### Prompt
Provide an exact copy of the lines from the beginning of the records through the line that includes "Given: Collapse the GENERAL section chevron", and of no others.
-------------------------
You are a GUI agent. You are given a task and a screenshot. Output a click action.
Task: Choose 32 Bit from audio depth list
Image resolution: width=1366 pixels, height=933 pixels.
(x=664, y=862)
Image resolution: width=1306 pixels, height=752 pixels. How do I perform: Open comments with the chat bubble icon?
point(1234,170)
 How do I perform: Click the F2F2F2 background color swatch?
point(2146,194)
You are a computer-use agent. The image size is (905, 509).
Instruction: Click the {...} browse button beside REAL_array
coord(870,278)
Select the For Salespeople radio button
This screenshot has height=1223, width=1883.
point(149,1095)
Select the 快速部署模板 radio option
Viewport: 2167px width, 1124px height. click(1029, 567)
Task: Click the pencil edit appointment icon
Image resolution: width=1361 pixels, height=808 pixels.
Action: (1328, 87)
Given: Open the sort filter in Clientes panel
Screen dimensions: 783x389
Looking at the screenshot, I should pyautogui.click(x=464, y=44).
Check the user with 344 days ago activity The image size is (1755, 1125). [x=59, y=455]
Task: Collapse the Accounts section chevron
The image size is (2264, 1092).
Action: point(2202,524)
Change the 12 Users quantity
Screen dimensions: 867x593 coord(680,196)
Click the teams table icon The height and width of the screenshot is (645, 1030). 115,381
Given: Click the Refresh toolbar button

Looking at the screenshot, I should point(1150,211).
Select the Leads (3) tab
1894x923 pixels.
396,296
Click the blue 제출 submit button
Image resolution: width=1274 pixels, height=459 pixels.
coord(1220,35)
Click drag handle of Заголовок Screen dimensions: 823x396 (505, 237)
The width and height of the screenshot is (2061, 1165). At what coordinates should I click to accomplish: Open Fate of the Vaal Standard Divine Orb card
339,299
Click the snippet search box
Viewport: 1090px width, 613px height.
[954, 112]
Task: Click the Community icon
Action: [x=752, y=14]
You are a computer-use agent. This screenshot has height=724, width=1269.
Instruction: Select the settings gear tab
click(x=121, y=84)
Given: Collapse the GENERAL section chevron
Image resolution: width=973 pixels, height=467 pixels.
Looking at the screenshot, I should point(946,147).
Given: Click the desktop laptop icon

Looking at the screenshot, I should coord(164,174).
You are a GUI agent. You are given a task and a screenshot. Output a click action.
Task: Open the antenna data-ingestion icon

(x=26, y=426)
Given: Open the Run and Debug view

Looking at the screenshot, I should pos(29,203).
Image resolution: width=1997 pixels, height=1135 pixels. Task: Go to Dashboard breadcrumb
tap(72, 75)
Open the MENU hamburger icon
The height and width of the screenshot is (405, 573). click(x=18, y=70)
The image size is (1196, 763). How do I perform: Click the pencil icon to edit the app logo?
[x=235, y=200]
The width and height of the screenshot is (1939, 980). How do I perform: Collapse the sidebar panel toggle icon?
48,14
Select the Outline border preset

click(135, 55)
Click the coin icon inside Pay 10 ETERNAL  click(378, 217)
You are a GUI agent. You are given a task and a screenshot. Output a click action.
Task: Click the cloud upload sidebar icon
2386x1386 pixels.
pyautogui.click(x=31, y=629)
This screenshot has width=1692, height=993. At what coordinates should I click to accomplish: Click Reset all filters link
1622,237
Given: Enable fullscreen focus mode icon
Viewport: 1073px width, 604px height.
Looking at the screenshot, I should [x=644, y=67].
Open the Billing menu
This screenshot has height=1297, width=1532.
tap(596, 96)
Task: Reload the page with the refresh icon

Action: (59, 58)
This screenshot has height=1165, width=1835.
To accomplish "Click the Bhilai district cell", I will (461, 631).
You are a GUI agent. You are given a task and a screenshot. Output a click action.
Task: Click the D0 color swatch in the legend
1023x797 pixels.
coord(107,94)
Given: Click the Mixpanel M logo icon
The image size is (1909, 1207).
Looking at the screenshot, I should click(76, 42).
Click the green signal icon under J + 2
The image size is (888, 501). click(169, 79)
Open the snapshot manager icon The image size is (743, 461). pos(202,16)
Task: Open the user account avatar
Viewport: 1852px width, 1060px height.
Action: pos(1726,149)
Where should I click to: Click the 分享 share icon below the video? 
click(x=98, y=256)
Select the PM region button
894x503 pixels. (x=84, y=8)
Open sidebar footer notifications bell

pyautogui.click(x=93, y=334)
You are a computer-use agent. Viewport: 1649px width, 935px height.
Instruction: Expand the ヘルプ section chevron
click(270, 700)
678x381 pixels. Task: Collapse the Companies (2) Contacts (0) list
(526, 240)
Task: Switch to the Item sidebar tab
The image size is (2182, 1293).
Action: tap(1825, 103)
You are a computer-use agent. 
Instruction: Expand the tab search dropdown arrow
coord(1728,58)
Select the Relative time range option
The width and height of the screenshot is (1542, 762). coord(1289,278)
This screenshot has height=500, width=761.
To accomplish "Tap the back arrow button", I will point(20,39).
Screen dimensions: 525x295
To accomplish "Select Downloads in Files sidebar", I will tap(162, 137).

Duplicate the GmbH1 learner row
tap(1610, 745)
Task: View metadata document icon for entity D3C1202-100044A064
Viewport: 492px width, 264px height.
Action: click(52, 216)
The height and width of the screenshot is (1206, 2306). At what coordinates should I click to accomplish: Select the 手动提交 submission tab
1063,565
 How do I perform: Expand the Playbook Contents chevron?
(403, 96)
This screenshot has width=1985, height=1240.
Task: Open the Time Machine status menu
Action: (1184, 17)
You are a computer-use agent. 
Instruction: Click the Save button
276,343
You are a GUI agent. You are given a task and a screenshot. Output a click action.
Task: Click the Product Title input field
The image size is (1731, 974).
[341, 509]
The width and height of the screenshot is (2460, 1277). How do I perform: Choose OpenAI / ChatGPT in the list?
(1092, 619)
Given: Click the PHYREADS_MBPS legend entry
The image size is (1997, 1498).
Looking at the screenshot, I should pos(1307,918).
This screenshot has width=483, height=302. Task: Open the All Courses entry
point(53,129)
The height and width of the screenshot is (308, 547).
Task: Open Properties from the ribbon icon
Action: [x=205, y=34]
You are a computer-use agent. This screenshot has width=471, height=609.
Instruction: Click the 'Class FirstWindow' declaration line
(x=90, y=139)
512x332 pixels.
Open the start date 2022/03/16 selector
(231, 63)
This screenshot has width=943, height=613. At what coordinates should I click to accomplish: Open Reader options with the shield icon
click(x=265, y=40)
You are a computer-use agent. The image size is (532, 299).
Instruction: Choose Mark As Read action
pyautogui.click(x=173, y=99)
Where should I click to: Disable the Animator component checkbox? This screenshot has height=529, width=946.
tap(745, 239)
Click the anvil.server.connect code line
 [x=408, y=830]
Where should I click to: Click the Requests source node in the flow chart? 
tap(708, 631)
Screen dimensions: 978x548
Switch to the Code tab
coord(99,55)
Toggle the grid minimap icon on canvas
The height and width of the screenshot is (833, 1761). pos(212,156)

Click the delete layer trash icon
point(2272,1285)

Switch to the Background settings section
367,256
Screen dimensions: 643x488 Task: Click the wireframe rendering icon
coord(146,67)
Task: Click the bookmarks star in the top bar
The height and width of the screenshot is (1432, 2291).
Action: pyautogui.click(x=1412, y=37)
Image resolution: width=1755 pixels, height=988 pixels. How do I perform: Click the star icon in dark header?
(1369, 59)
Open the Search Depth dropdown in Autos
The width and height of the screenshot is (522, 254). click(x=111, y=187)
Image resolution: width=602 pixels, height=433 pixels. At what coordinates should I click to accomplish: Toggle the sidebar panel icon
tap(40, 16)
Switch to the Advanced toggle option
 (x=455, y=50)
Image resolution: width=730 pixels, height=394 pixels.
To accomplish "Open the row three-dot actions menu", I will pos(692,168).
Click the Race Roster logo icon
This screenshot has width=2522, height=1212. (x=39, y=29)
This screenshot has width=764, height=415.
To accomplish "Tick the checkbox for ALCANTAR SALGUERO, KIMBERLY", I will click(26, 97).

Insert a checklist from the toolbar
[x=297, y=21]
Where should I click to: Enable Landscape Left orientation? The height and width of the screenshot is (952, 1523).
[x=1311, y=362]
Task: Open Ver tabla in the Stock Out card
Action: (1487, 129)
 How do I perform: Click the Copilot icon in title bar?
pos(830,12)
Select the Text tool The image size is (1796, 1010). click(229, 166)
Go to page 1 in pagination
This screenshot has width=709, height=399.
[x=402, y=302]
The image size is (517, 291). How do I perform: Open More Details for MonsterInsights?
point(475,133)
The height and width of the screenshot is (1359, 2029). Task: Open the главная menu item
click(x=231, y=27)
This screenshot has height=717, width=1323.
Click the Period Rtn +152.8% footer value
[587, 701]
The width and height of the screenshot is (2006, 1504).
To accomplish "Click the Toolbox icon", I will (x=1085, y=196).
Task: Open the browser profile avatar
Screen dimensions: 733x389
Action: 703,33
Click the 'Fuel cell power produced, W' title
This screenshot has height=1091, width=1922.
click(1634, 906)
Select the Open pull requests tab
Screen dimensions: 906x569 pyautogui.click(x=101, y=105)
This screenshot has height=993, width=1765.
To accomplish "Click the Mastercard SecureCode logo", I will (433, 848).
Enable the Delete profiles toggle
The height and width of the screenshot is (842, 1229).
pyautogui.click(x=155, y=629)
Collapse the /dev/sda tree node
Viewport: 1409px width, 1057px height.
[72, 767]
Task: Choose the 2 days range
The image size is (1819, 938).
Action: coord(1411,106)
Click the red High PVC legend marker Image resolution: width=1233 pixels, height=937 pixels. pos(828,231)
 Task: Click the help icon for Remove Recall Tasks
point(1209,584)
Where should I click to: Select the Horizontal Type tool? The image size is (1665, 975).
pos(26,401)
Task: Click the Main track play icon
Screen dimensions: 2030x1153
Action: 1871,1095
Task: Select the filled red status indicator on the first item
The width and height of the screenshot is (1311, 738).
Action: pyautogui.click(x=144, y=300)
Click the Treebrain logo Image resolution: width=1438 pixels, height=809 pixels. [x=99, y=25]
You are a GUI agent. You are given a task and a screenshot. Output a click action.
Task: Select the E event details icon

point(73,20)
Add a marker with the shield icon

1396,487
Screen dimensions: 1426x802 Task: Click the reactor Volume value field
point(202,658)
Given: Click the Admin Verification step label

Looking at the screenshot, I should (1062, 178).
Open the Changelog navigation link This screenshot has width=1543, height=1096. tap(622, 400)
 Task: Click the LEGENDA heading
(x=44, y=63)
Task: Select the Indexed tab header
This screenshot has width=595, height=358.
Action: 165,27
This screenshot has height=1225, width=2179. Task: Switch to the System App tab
-------------------------
### Exercise result
You are a GUI agent. You are given a task and a screenshot. Output a click action.
Task: Choose 32 Bit from audio depth list
Image resolution: width=1366 pixels, height=933 pixels.
(x=664, y=862)
Image resolution: width=1306 pixels, height=752 pixels. How do I perform: Open comments with the chat bubble icon?
point(1234,170)
 How do I perform: Click the F2F2F2 background color swatch?
point(2146,194)
You are a computer-use agent. The image size is (905, 509).
Instruction: Click the {...} browse button beside REAL_array
coord(870,278)
Select the For Salespeople radio button
This screenshot has height=1223, width=1883.
point(149,1095)
Select the 快速部署模板 radio option
Viewport: 2167px width, 1124px height. click(1029, 567)
Task: Click the pencil edit appointment icon
Image resolution: width=1361 pixels, height=808 pixels.
Action: (1328, 87)
Given: Open the sort filter in Clientes panel
Screen dimensions: 783x389
Looking at the screenshot, I should pyautogui.click(x=464, y=44).
Check the user with 344 days ago activity The image size is (1755, 1125). [x=59, y=455]
Task: Collapse the Accounts section chevron
The image size is (2264, 1092).
Action: point(2202,524)
Change the 12 Users quantity
Screen dimensions: 867x593 coord(680,196)
Click the teams table icon The height and width of the screenshot is (645, 1030). 115,381
Given: Click the Refresh toolbar button

Looking at the screenshot, I should point(1150,211).
Select the Leads (3) tab
1894x923 pixels.
396,296
Click the blue 제출 submit button
Image resolution: width=1274 pixels, height=459 pixels.
coord(1220,35)
Click drag handle of Заголовок Screen dimensions: 823x396 (505, 237)
The width and height of the screenshot is (2061, 1165). At what coordinates should I click to accomplish: Open Fate of the Vaal Standard Divine Orb card
339,299
Click the snippet search box
Viewport: 1090px width, 613px height.
[954, 112]
Task: Click the Community icon
Action: [x=752, y=14]
You are a computer-use agent. This screenshot has height=724, width=1269.
Instruction: Select the settings gear tab
click(x=121, y=84)
Given: Collapse the GENERAL section chevron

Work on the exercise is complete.